Problem details:
Copy the listing exactly as given. Omit every picture.

Extracted data:
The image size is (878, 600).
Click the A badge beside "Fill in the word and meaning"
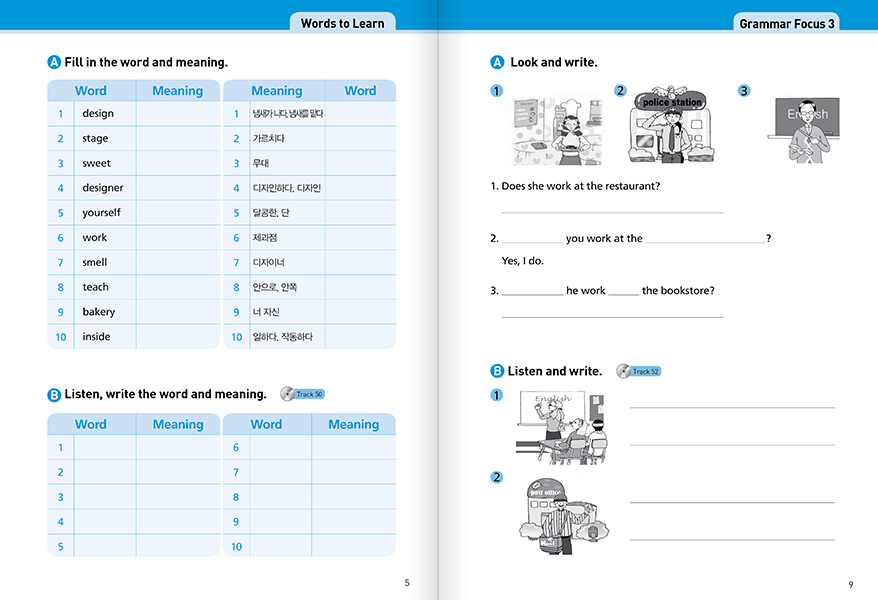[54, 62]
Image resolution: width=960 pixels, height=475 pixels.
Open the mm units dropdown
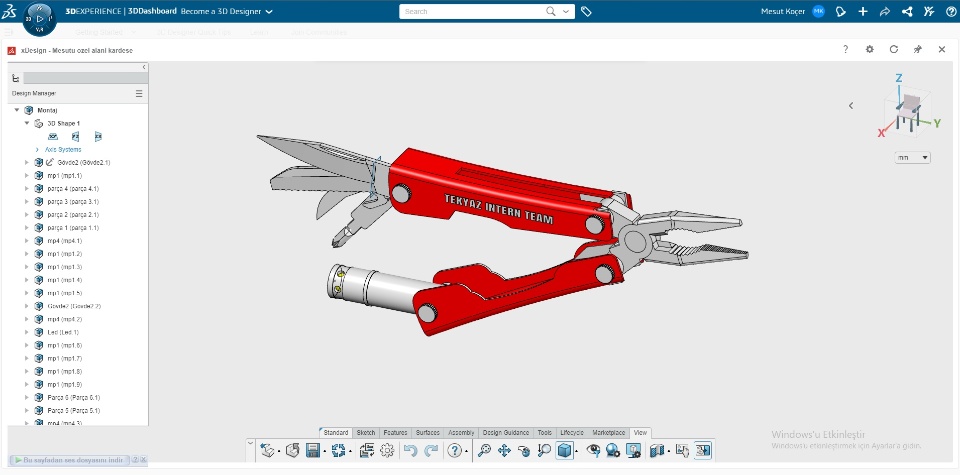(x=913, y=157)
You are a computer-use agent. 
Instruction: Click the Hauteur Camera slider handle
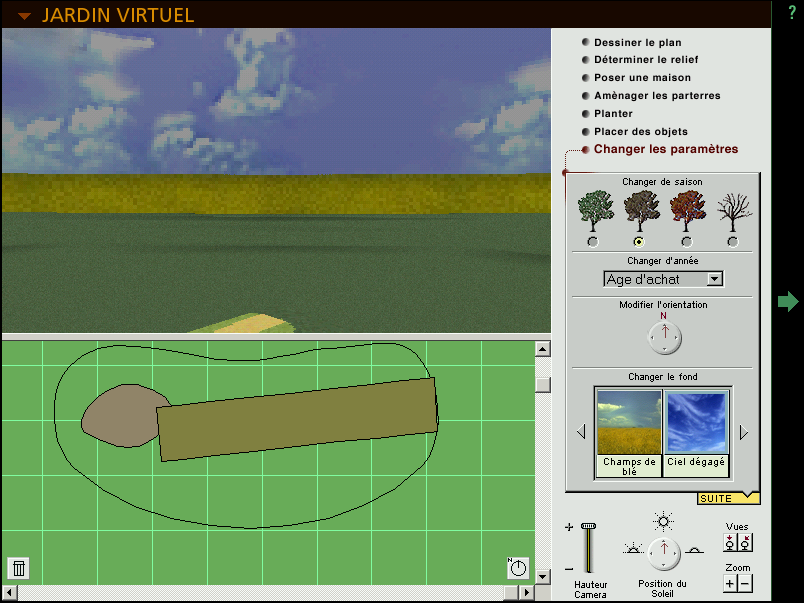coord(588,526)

Finished exercise:
The image size is (878, 600).
Click the A badge beside "Fill in the word and meaning"
[54, 62]
Image resolution: width=960 pixels, height=475 pixels.
Open the mm units dropdown
(x=913, y=157)
You are a computer-use agent. 
Instruction: Click the Hauteur Camera slider handle
coord(588,526)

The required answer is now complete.